▶ _REQUIREMENT_
Lines outside the range are not wanted. Give again exactly the lines between the line holding "Given: Click the green" and the line holding "Given: Click the X.com logo", inclusive, from the listing below.
= = = = = = =
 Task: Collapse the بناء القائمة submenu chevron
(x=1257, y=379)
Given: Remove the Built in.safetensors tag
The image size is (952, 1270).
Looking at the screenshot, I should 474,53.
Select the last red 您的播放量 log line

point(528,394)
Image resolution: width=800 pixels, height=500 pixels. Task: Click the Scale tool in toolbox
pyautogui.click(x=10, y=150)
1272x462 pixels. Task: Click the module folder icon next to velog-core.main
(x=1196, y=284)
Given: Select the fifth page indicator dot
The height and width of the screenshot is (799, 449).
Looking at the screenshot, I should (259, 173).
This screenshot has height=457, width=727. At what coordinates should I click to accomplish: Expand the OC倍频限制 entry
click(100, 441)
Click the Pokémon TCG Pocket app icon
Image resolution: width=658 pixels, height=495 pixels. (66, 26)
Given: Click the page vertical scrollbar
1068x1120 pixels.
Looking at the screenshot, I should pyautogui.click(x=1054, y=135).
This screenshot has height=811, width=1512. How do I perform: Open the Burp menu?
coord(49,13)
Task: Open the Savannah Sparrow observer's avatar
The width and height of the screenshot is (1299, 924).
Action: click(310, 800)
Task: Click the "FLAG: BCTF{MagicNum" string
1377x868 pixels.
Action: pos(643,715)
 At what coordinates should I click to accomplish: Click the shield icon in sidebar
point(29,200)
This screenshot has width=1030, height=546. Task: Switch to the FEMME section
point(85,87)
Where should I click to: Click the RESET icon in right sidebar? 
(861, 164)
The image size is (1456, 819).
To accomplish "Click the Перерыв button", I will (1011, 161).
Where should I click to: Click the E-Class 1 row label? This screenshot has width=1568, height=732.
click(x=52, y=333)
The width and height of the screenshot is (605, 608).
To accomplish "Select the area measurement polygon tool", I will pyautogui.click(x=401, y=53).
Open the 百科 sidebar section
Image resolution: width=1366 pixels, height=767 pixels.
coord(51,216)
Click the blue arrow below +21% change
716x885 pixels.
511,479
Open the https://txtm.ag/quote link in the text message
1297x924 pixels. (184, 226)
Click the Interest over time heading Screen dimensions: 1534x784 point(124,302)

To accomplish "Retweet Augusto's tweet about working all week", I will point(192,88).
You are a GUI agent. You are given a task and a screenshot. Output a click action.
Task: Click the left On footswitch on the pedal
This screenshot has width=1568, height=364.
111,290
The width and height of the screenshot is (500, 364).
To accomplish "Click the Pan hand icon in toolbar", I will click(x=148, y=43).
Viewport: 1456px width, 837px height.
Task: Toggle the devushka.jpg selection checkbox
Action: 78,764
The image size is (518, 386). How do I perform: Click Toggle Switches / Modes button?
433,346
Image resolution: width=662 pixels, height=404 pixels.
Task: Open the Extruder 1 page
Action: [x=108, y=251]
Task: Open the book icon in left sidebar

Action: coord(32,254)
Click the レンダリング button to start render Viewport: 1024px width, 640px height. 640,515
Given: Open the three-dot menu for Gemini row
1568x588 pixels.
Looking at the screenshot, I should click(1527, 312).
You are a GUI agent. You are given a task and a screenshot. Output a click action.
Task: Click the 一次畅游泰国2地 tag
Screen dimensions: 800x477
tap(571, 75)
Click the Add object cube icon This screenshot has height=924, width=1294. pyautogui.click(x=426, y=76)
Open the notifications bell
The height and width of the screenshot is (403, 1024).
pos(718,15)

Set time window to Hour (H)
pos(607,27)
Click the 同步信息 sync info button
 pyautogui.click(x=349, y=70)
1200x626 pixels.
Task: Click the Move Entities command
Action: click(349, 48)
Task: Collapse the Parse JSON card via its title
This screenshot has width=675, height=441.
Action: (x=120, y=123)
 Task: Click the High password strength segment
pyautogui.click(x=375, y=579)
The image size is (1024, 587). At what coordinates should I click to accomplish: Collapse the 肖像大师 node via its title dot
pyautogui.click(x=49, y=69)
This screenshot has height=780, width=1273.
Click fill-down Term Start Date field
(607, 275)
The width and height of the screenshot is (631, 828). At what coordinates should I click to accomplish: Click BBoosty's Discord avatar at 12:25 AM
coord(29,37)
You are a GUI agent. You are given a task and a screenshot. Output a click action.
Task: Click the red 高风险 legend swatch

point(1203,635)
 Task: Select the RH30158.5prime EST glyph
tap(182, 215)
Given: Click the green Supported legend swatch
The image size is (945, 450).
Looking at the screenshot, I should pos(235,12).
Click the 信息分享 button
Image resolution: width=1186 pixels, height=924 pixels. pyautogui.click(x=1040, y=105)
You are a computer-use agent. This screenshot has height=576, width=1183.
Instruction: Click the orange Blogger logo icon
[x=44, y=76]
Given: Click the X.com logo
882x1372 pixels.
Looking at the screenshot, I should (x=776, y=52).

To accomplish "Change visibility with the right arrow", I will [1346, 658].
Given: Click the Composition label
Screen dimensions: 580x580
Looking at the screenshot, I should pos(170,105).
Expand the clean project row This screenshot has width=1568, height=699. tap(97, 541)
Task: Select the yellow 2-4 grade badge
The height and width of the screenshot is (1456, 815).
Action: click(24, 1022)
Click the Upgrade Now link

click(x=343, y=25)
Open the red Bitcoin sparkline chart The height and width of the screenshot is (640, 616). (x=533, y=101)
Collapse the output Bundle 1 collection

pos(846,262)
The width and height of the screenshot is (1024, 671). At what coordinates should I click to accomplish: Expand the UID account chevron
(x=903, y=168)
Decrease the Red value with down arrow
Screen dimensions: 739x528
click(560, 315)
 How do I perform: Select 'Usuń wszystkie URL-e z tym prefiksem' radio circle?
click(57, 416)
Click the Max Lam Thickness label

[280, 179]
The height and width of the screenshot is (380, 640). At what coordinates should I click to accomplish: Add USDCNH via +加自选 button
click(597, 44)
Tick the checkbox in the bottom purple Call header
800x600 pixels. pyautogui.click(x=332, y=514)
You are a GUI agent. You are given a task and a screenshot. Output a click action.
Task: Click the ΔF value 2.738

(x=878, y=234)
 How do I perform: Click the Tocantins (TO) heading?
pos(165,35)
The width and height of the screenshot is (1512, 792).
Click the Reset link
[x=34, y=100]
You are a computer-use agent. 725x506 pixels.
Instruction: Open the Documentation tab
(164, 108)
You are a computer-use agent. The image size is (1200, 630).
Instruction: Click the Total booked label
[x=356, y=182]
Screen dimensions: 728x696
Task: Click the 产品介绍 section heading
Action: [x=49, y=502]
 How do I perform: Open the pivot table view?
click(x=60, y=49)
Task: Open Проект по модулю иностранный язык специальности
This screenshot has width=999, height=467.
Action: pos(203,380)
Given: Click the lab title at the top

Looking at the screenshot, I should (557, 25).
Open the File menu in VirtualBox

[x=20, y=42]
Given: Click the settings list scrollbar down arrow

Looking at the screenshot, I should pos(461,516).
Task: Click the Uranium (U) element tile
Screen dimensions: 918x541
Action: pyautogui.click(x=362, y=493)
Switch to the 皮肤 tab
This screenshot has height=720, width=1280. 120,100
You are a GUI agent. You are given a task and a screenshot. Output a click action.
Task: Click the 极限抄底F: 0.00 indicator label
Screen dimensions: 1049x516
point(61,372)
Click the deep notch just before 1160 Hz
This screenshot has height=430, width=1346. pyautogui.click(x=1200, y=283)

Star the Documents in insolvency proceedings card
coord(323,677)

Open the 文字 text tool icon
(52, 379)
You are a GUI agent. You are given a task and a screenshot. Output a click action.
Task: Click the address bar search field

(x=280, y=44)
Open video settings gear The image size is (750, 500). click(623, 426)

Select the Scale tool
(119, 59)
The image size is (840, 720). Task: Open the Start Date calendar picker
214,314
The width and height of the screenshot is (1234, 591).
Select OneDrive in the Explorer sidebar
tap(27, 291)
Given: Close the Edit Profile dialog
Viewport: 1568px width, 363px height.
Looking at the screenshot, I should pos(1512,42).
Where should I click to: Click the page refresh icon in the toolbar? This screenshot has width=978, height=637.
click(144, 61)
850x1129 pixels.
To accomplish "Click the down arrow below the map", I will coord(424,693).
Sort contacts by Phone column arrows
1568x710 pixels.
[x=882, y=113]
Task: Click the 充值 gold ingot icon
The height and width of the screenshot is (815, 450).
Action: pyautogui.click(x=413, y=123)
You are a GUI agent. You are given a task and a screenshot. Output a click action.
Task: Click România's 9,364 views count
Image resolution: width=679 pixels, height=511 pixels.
= = = = = = =
▶ _TASK OUTPUT_
Given: Click the green Supported legend swatch
The image size is (945, 450).
Looking at the screenshot, I should pos(235,12).
Click the 信息分享 button
Image resolution: width=1186 pixels, height=924 pixels. pyautogui.click(x=1040, y=105)
You are a computer-use agent. This screenshot has height=576, width=1183.
Instruction: Click the orange Blogger logo icon
[x=44, y=76]
Given: Click the X.com logo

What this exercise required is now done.